Drug program provides housing for mothers in recovery.
Delaware’s battle against opioid addiction doesn’t just affect adults.
In 2017, 450 children were born addicted to drugs in the state, according to the Department of Services for Children, Youth and Their Families.
Recovering addict Julie Wyatt, a sober-living manager at Connections Community Support Programs, works with mothers to help them stay clean through a Connections initiative called Mommy & Me Houses.
The program specializes in a structured living environment in a home where addicted mothers, and up to two children per mom, can be housed in a safe and affordable place. Moms and kids can stay for up to 18 months.
For the mothers, one of the main requirements is full custody of their child or that they are working on their case with the Division of Family Services to gain custody.
Women are required to go to support meetings, get a sponsor and be willing to work at least 35 hours per week at a job.
Wyatt said Mommy & Me is particularly important for someone in early recovery from addiction, so most moms in the program are there with very young children.
“Most of the time when women are pregnant is when they receive treatment,” she said. “They want to get clean whenever they get pregnant. A lot of them do it for the child at first. Then they start to focus on themselves.”
Four Mommy & Me houses have a total of 30 beds. In 2016, the first opened in Milford and has 10 beds; the second Milford house has four; and the Lewes and Seaford houses each have eight.
Houses are staffed and supervised 24 hours a day, and childcare is provided.
Most of the residents are treated in an Intensive Outpatient Program at a Connections clinic from 7 a.m. to noon, three days a week for about 45 days.
Morgan Chambers, house manager for sober living, can relate and inspire the mothers because, although she doesn’t have kids, she’s had a bout with addiction.

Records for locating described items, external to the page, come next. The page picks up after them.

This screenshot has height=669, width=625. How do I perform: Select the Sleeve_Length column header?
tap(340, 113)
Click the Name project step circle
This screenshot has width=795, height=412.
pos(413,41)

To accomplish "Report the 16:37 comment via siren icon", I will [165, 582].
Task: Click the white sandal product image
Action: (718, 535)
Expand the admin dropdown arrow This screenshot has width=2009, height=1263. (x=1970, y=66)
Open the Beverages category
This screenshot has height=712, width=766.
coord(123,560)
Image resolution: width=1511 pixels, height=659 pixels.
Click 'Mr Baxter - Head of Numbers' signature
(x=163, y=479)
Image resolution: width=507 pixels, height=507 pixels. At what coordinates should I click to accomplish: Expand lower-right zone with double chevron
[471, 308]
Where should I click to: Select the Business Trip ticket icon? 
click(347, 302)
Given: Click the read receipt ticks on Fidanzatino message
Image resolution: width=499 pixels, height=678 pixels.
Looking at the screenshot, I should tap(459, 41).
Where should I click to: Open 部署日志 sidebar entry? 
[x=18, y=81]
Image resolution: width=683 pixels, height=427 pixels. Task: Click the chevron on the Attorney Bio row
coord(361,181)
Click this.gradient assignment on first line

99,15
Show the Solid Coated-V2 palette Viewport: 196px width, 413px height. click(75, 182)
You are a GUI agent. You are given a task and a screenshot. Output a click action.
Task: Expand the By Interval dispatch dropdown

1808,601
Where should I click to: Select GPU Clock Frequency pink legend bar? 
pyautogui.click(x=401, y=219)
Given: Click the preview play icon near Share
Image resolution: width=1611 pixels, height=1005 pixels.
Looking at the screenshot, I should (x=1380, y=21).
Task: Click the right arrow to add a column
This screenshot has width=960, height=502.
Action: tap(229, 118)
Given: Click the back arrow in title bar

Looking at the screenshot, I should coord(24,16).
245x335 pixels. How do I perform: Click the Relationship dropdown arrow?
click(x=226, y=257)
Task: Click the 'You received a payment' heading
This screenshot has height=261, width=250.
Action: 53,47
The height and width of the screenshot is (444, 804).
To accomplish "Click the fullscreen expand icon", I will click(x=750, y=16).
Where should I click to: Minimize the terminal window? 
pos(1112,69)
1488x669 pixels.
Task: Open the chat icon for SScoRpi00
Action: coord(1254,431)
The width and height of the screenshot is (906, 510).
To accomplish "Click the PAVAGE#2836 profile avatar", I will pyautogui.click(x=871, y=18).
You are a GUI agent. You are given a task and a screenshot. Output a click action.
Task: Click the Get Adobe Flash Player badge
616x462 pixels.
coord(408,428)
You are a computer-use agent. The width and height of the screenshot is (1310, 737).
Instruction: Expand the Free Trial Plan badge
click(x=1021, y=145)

Chambers has been in recovery from alcohol abuse for over a year.
“I was exactly where they’re at a year and a half ago,” Chambers said. “I’ve been in the same struggles they’ve been through. I’ve seen it all. I want them to always look at me and think it’s possible.”
Andrew Schmidt, director of Connections’ living sober program, said moms living in a house with other women in recovery is a good way for them to build each other up.
“If you weren’t going to go to a meeting, yet other people in the house are going, it can motivate you,” he said.